Task statement
Please quote exactly the opening lines of the data, from the first line to the one where "Eastern State Penitentiary (668, 489)" appears.

Records for processing Start Marker

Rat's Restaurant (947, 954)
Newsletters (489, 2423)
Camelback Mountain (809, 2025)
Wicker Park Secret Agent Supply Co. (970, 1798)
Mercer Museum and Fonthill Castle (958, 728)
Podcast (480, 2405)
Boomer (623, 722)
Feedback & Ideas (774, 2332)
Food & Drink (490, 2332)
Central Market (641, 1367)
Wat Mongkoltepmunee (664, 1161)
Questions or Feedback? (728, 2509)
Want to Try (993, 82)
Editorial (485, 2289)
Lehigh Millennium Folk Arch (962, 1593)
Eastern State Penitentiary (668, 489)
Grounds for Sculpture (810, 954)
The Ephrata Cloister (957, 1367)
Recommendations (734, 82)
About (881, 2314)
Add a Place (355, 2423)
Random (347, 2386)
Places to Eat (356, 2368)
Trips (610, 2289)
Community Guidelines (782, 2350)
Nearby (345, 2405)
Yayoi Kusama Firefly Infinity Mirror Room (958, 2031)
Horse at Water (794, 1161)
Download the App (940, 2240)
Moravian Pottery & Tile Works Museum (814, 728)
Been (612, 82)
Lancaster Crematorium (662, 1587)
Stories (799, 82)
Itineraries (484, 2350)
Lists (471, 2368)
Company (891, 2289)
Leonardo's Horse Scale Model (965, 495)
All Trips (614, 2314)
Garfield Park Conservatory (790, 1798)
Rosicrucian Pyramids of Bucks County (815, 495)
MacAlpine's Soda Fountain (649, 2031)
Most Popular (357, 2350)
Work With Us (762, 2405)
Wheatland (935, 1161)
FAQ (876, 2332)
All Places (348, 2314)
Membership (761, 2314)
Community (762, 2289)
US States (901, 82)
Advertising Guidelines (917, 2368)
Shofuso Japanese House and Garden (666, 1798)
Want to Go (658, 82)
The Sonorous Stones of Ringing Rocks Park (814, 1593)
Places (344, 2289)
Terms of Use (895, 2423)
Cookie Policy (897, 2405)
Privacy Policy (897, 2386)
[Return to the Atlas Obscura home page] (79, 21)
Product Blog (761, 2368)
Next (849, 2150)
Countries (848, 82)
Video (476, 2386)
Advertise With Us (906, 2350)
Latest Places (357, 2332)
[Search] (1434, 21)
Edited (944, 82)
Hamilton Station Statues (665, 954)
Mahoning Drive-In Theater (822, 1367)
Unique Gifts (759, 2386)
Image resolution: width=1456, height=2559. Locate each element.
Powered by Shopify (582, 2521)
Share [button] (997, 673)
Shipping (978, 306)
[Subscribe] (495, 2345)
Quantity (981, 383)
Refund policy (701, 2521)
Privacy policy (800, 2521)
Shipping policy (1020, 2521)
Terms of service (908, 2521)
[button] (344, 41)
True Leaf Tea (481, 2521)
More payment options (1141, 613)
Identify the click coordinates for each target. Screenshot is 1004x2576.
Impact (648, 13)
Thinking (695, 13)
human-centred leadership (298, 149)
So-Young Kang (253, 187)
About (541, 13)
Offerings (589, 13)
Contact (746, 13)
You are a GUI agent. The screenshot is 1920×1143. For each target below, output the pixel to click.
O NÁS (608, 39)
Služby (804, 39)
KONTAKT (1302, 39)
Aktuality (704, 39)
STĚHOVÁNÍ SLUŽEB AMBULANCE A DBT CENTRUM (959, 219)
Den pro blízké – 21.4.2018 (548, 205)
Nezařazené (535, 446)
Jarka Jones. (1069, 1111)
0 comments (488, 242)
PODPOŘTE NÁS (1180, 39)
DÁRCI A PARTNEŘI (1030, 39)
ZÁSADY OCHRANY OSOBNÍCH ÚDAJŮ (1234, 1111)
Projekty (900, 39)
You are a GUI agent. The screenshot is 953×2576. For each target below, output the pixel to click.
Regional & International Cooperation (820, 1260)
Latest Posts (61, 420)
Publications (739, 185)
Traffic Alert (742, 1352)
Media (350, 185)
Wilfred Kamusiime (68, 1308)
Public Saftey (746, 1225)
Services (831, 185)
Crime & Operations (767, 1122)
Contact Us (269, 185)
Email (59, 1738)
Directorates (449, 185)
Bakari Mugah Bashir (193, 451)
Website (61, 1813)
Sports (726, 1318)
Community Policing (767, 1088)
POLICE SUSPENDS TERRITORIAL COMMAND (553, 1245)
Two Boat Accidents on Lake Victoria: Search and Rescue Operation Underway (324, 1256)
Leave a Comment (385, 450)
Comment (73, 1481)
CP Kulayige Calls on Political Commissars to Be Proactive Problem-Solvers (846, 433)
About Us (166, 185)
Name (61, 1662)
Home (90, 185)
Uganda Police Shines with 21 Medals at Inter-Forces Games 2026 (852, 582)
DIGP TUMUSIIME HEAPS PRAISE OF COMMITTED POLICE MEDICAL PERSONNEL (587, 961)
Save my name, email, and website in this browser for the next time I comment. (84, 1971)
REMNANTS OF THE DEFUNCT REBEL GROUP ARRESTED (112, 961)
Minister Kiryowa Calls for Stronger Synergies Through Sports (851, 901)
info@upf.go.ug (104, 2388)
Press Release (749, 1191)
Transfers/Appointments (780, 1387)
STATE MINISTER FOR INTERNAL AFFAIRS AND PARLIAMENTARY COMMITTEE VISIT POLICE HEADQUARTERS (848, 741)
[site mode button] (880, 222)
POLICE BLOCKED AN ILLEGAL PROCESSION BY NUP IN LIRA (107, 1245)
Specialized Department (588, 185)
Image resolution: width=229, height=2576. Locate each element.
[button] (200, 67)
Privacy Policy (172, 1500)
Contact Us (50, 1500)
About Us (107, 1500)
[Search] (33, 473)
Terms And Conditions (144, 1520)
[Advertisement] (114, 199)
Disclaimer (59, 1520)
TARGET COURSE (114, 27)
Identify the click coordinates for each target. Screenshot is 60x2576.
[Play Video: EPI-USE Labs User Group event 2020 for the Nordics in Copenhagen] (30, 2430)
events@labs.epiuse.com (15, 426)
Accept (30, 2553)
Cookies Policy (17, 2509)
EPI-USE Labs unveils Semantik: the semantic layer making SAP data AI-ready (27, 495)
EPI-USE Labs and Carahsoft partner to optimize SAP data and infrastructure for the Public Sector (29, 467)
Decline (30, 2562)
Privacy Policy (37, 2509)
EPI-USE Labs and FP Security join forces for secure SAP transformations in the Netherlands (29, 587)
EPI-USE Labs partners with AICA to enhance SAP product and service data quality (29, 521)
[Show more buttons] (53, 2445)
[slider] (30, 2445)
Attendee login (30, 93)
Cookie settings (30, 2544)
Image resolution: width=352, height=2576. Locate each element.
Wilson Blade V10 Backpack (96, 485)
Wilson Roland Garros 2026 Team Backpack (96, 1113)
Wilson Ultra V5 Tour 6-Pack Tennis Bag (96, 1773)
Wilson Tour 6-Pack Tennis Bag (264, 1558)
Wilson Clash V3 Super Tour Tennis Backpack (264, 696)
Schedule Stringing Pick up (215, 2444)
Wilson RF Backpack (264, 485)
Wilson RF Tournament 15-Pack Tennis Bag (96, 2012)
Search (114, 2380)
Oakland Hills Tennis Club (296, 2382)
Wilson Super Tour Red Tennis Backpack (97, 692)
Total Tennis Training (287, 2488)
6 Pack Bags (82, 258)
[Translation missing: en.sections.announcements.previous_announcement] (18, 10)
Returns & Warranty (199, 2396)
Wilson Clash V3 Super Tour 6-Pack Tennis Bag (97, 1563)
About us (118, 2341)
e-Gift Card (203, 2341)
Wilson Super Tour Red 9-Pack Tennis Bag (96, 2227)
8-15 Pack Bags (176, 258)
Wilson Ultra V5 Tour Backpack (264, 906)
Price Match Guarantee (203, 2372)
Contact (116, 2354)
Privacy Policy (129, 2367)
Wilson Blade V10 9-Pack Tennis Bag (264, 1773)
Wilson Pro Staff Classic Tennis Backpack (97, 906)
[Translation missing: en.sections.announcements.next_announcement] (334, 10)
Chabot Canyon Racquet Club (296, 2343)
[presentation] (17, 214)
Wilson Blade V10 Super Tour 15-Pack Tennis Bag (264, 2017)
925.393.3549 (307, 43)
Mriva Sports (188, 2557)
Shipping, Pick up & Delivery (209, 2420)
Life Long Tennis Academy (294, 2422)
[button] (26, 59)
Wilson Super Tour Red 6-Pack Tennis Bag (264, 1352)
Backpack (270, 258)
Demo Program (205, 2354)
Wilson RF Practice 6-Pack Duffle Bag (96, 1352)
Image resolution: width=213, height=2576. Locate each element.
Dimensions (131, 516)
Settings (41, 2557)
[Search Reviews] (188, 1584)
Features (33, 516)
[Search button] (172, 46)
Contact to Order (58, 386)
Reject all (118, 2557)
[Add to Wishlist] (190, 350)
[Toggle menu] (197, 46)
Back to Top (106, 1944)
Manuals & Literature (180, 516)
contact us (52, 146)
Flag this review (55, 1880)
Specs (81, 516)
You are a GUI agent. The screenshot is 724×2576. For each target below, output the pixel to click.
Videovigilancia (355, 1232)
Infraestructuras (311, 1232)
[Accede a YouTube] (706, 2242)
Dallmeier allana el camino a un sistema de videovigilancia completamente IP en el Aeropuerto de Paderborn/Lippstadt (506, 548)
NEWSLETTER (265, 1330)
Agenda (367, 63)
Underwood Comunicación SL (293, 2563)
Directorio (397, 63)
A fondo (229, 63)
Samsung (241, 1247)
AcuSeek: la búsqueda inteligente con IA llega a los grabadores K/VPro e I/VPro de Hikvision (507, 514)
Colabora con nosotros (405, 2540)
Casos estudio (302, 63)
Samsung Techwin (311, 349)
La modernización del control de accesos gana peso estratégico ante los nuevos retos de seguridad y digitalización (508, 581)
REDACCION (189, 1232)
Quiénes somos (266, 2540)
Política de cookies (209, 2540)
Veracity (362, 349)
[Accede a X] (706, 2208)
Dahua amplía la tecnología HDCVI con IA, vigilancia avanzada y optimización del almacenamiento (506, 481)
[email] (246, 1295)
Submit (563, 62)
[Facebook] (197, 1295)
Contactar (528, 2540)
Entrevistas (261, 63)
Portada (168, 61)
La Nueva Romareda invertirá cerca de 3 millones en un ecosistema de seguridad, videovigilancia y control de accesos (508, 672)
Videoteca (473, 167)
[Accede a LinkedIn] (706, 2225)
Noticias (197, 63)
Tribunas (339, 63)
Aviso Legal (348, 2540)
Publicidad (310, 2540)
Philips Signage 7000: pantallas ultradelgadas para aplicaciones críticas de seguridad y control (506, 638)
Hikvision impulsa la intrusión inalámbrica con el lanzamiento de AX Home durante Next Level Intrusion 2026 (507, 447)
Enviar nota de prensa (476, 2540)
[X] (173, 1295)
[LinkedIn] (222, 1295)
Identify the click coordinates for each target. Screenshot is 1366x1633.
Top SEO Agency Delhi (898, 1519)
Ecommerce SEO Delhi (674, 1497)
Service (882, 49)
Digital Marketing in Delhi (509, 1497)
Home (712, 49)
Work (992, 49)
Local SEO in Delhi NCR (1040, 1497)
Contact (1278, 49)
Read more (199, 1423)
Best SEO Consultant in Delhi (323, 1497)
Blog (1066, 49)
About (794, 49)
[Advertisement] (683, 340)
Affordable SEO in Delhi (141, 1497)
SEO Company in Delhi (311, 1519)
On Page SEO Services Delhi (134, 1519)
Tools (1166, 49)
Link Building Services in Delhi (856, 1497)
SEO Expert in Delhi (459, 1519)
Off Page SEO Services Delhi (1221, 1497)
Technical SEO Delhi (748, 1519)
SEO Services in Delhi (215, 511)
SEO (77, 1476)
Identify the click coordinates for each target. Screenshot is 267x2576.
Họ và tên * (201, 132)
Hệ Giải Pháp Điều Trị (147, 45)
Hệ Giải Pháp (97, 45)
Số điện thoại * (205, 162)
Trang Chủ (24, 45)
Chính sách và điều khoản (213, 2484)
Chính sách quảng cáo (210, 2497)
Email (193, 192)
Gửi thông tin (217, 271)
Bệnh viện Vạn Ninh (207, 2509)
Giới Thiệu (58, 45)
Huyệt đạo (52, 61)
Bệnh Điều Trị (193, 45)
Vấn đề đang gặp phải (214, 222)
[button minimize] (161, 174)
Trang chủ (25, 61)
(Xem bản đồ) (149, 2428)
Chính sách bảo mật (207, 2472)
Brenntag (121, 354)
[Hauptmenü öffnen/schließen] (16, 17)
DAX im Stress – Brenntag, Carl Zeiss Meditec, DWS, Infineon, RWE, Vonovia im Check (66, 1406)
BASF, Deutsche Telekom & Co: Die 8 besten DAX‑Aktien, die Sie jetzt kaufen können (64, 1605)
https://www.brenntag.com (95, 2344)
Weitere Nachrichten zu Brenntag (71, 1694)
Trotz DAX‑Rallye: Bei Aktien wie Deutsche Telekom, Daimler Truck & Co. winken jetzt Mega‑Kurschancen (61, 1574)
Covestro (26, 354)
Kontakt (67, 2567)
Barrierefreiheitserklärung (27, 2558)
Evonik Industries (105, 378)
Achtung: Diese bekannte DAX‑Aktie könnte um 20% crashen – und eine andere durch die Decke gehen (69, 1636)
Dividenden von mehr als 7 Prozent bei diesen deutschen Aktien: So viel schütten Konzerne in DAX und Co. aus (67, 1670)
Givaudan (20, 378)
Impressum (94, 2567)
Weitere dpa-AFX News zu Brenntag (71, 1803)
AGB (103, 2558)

Records for processing End Marker

Output of the task
Rat's Restaurant (947, 954)
Newsletters (489, 2423)
Camelback Mountain (809, 2025)
Wicker Park Secret Agent Supply Co. (970, 1798)
Mercer Museum and Fonthill Castle (958, 728)
Podcast (480, 2405)
Boomer (623, 722)
Feedback & Ideas (774, 2332)
Food & Drink (490, 2332)
Central Market (641, 1367)
Wat Mongkoltepmunee (664, 1161)
Questions or Feedback? (728, 2509)
Want to Try (993, 82)
Editorial (485, 2289)
Lehigh Millennium Folk Arch (962, 1593)
Eastern State Penitentiary (668, 489)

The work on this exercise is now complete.